Samba, CIFS and Deleting Files

So I’ve got a Samba share located on server A. I have that share mounted to two other servers, B and C. The idea is that B and C need to write temporary files to a single location so that multiple background processing jobs (also running on B and C) have access to the same pool of files.

When the background processes are complete they delete the file they were working on. When I do a directory listing of the share after a file has been deleted the original files names are now along the lines of cifs79, cifs78 etc. They take up the same amount of space as the original file so I assume they are the originals, just renamed.

The problem is these files don’t go away unless I restart samba (which I don’t plan on ever doing). Am I missing a simple config param that will delete files immediately?

I created my shares with this command:

mount -t cifs //10.251.251.251/uploads ./uploads -o username=samba_user,noexec

The files go into the share as -rw------- and remain that way after they change names.

Now, if I manually create a file from the box that has the share mounted, I can create, edit, delete no problem. If I start an IRB (interactive ruby) session, I can use Ruby to create/delete files no problem. It seems to be the app itself (Rails 2.3.3) which creates the file with strange permissions. But, the app and my IRB session are running as the same user, so they should have the same permissions to do whatever, no?

• **PROBLEM 1**: In the Samba post, what names do the deleted files show up under in a directory listing of the share?
• **PROBLEM 2**: Using the Samba post, explain why the writer assumes the renamed cifs files are the original files.
• **PROBLEM 3**: Write the next part of the Samba post, starting after its final question.

• **DATA LINES**:

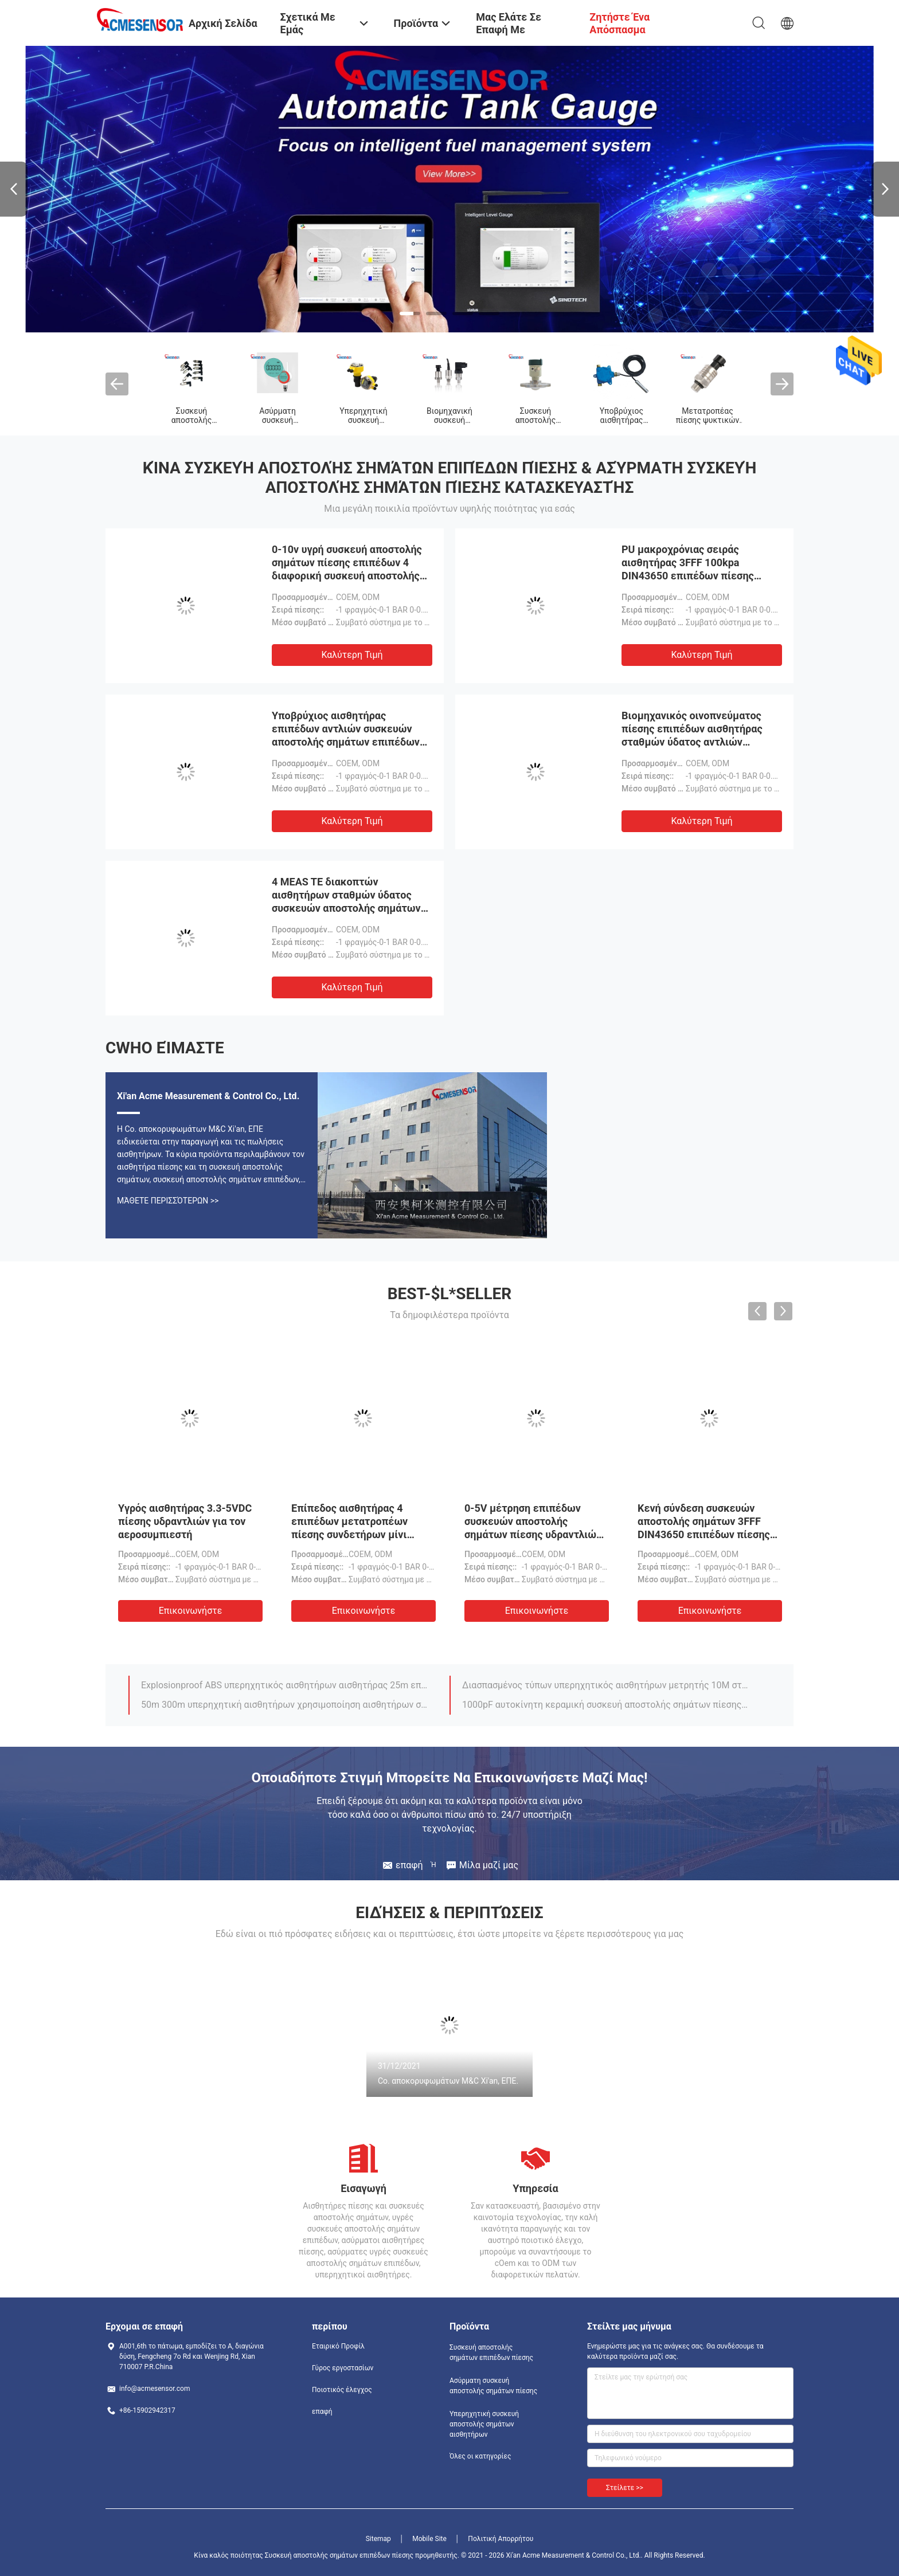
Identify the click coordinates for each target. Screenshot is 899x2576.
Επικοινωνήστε (190, 1610)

• **WRITTEN RESPONSE 1**: Names along the lines of cifs79 and cifs78.

• **WRITTEN RESPONSE 2**: The renamed files take up the same amount of space as the original files, so the writer assumes they are the originals with new names.

• **WRITTEN RESPONSE 3**:
When I create a file on the command line or from IRB the permissions are set -rw-rw-rw-

Here’s the full smb.conf file and the output of smbstatus at the bottom: http://gist.github.com/172474

Thanks for any help!

Answer

There is, probably, a sharing/locking problem on your files. The background process is temparing the files while they are still written to by whoever is creating them.

remove the:

locking = no

from your smb.conf file. It should solve the problem. This parameter should be used only on read only shares. Like cd. Make sure that all acess to those files is through samba share. If you access them directly from the os or from nfs share. Then read this carefully.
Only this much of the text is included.